- Requirements
How many lines in the entries below contain the string "dropdown", matching case exactly? Reply with the number alone.

- Excerpted data
***

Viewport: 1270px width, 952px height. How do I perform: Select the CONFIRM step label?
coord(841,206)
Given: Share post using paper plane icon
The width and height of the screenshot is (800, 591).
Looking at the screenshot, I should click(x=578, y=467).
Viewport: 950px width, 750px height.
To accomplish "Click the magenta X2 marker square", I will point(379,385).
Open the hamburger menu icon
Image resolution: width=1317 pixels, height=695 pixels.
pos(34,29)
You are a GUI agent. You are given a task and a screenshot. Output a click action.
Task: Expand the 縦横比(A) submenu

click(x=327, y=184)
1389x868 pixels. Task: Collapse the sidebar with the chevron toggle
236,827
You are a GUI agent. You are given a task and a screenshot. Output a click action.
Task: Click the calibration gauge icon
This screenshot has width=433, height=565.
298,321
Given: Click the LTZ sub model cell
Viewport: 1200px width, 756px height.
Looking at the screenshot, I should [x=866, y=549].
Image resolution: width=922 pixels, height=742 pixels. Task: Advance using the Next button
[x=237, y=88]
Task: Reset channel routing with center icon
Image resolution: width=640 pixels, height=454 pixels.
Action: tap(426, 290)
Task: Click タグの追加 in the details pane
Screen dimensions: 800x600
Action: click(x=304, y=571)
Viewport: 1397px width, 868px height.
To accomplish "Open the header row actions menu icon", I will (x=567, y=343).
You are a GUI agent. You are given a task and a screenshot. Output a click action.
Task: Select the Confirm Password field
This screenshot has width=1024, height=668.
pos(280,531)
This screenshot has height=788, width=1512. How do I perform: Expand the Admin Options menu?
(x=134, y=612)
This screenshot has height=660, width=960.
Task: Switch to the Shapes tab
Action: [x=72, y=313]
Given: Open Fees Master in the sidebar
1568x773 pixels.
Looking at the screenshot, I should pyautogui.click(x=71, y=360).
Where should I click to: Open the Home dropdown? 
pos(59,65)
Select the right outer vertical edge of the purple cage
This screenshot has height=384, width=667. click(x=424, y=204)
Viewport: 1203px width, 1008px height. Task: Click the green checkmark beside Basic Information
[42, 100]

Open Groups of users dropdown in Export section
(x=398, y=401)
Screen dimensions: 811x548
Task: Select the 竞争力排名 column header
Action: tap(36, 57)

***

- Response
2